The strengths of this case report include the comprehensive complement of tests and instruments used to measure the change in this subject after TKA. This case report utilized a pragmatic means to address pain, strength, power, and functional complaints. This case report provides support for the utilization of PROMs in more athletic individuals following TKA, which is not currently reported, and that home BFR use may have contributed to the pain reduction within a strengthening program during TKA rehabilitation.

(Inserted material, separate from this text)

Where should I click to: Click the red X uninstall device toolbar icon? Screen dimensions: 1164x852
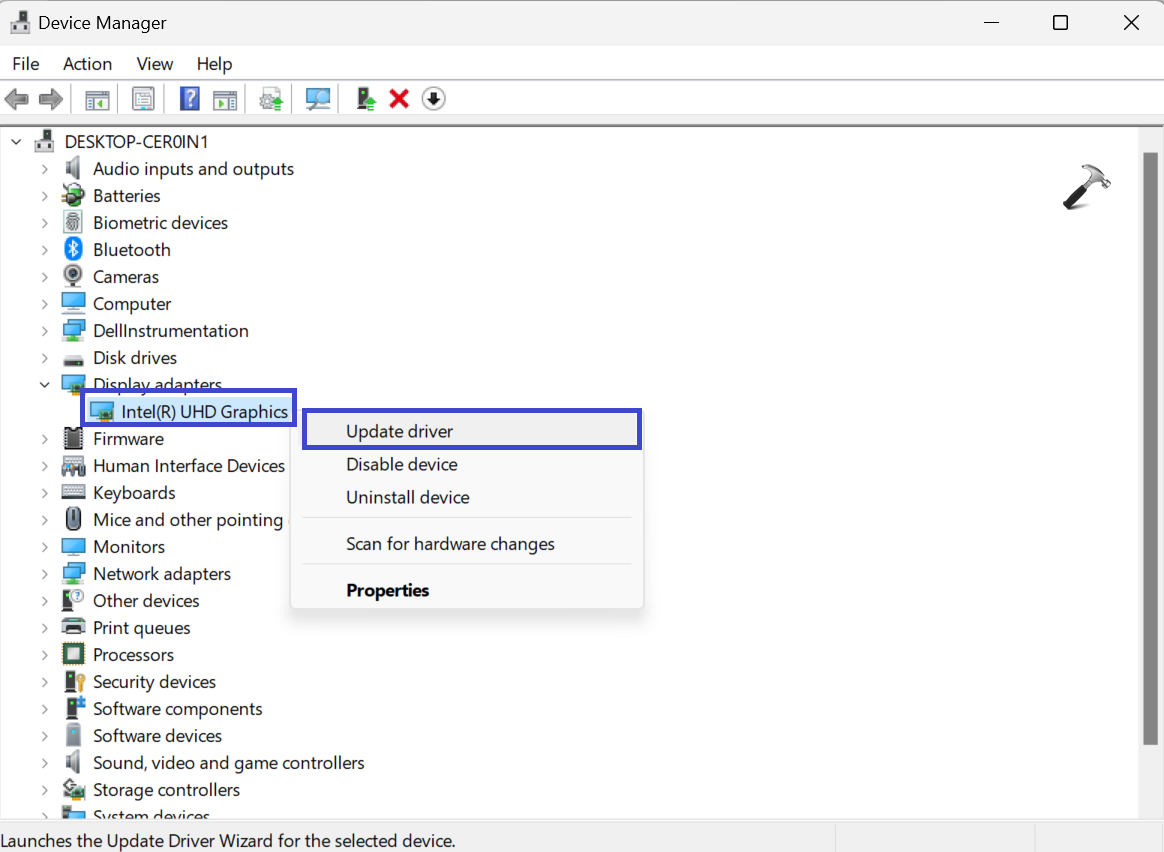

Limitations of this case report include limited control over the HEP protocol, the amount of pressure through the BFR device, the lack of arterial occlusion measurement, and that no cause-effect relationship can be determined. These limitations, while impacting the support of efficacy of the use of BFR, highlight the potential effectiveness of BFR through a patient-centered approach. Please see Supplemental File 1 for patient perspectives on the procedures utilized in this Case Report.

CONCLUSION

In this case, BFR was well-tolerated and appeared to be a safe adjunct to rehabilitation. The subject demonstrated improvements in pain measures, function, strength, and power during the treatment period. The KOOS appeared to be better able to assess change in this subject’s function versus the KOOS-JR, perhaps due to her athletic nature, and should be considered in clinical practice in those with TKA. QST may be critical in identifying those who will benefit from BFR.


Conflicts of Interest

The authors report no conflicts of interest.